PASSAGE —
______

Delhi High Court High Court

N.K. Rastogi vs Karori Lal on 17 February, 1993

Delhi High Court
N.K. Rastogi vs Karori Lal on 17 February, 1993
Equivalent citations: 50 (1993) DLT 401, 1993 RLR 358
Author: P Bahri
Bench: P Bahri


JUDGMENT

P.K. Bahri, J.

(1) This appeal is directed against order of Rent Control Tribunal dated September 26, 1987 by which he confirmed the order of eviction passed by an Additional Rent Controller on. August 20, 1987 on the ground of eviction covered by clause (h) of proviso to Sub Section I of Section 14 of Delhi Rent Control Act by giving a finding that tenant has acquired a residential flat bearing No. 12, Vasant Vihar in the name of his wife, Asha Rastogi.

(2) The learned counsel for the appellant, in assailing the impugned order, has contended that onus was on the respondent/ landlord to prove that in fact the flat acquired by appellant’s wife is a benami transaction and the real owner is the appellant and in the present case, no such evidence has come on the record and even the two tribunals have not upheld the case of the landlord that the tenant had acquired the said flat benami in name of his wife and thus, the impugned order is vitiated on that score. He has also contended that mere acquisition of a residential flat by the tenant’s wife does not furnish any ground of eviction under the Delhi Rent Control Act. He has strongly placed reliance on a case decided by Single Bench of this Court in. case of Revti Devi Vs. Kishan Lal, (1) 1970 Rent Control Reporter 71 and also on the pronouncement by the Supreme Court in B. R. Mehta Vs. Atma Devi, (2) and has fried to distinguish the judgment given by the Supreme Court in case of Prem Chand Vs. Singh Singh, (3) 1981 Delhi Rent Judgments 287.

______

STORED DATA —
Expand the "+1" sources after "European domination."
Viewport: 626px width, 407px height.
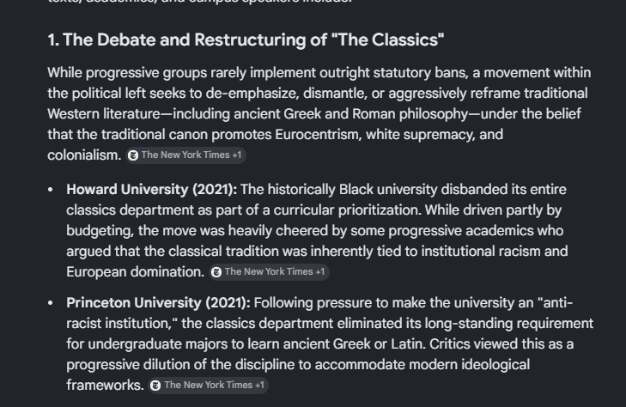pyautogui.click(x=319, y=272)
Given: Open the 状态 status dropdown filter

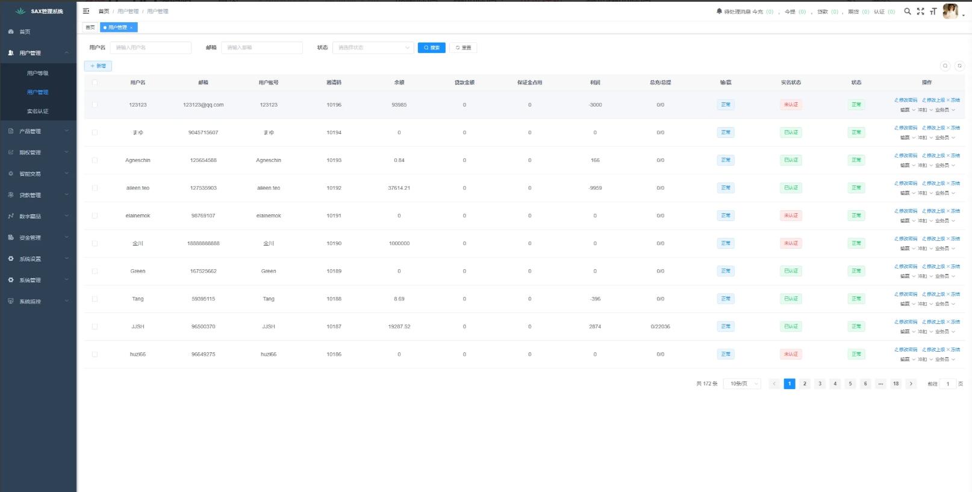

______

INSTRUCTIONS —
**A)** From the judgment, give back the part that opens with the words containing "Delhi High Court High" and closes with "P.K. Bahri, J.", copied word for word.
**B)** List every calendar date that appears in the judgment.

RESPONSES —
**A)**
Delhi High Court High Court

N.K. Rastogi vs Karori Lal on 17 February, 1993

Delhi High Court
N.K. Rastogi vs Karori Lal on 17 February, 1993
Equivalent citations: 50 (1993) DLT 401, 1993 RLR 358
Author: P Bahri
Bench: P Bahri


JUDGMENT

P.K. Bahri, J.

**B)**
- 17 February, 1993
- September 26, 1987
- August 20, 1987